Kilka dni temu prezydent oderwanej w 2008 roku od Gruzji Osetii Południowej Leonid Tibiłow mówił o konieczności zjednoczenia się z Federacją Rosyjską, dziś po raz piąty spotykał się na Kremlu z Władimirem Putinem. Służba prasowa rosyjskiego prezydenta podaje jedynie, że Tibiłow i Putin „omówili proces realizacji porozumienia dotyczącego współpracy i integracji, podpisanego na Kremlu 18 marcu".
- Mamy o czym porozmawiać. Sytuacja rozwija się bardzo energicznie. Po podpisaniu porozumienia dotyczącego integracji nasza współpraca poszła do przodu. Zaczęło się to jeszcze przed tym, jak podpisany dokument przeszedł odpowiednie procedury – powiedział w poniedziałek na Kremlu Władimir Putin podczas spotkania z liderem separatystycznej republiki. Ten z kolei podziękował w imieniu narodu osetyjskiego „narodowi rosyjskiemu za wsparcie i pomoc, jaką Rosja okazuje Osetii Południowej".
Tymczasem rosyjscy eksperci komentują dzisiejsze spotkanie w nieco mniej zamaskowany sposób. Jeden z wiodących ekspertów Centrum badań wojskowo-politycznych przy Moskiewskim Instytucie Stosunków Międzynarodowych docent Michaił Aleksandrow twierdzi, że Osetia Południowa powinna w najbliższym czasie dołączyć do Federacji Rosyjskiej.
- Obecnie sprzyjają temu wszystkie warunki - dołączony został Krym, a Zachód wywiera presję. Trzeba dać zachodowi po zębach i przyłączyć Osetię Południową. Trzeba jak najszybciej zacząć bronić swoich interesów na Ukrainie i w Osetii Południowej – powiedział docent Aleksandrow w rozmowie z rosyjskim portalem analitycznym actualcomment.ru. - Straciliśmy wystarczająco dużo i teraz musimy nadrabiać, a nie grać w różne gierki – skonkludował.

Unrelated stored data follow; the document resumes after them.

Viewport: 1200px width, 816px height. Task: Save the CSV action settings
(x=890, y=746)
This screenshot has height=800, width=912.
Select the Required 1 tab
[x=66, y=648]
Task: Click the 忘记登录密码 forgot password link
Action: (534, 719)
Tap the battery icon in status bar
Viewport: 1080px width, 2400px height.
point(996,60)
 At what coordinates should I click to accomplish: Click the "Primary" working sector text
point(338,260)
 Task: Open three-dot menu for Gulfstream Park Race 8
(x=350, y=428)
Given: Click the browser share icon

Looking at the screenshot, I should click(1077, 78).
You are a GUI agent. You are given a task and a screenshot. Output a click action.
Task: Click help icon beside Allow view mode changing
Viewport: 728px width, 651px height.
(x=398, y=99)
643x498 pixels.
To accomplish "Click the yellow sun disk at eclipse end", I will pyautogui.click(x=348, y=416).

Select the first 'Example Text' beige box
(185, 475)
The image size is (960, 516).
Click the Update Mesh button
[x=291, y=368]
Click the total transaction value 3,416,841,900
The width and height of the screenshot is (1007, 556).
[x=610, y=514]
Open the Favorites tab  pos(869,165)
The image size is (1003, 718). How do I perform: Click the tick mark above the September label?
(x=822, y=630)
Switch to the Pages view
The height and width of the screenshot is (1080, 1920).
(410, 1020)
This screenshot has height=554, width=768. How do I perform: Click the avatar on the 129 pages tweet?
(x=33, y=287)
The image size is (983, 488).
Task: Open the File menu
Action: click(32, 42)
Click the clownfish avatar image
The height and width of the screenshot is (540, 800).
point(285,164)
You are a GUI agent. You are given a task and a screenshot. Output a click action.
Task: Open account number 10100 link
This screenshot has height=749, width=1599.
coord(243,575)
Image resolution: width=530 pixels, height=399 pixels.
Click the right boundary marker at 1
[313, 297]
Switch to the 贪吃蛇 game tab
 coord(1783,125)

Podpisany w marcu między Osetią Południową a Rosją dokument przewiduje utworzenie wspólnych sił zbrojnych i wspólnych służb bezpieczeństwa państwowego. W ramach tego porozumienia granica rosyjsko-osetyjska została całkowicie otwarta i usunięto wszystkie punkty kontrolne. Dokument ten znacząco upraszcza procedurę uzyskania obywatelstwa rosyjskiego (wydawanego mieszkańcom tego regionu jeszcze przed wojną z Gruzją). Rosyjskie władze już realizują program inwestycyjny 2015-2017, w ramach którego rosyjski biznes na ulgowych warunkach ma wpierać osetyjską gospodarkę. Do tego dochodzą wielomilionowe dotację i kredyty, które co rok separatystom udziela Moskwa.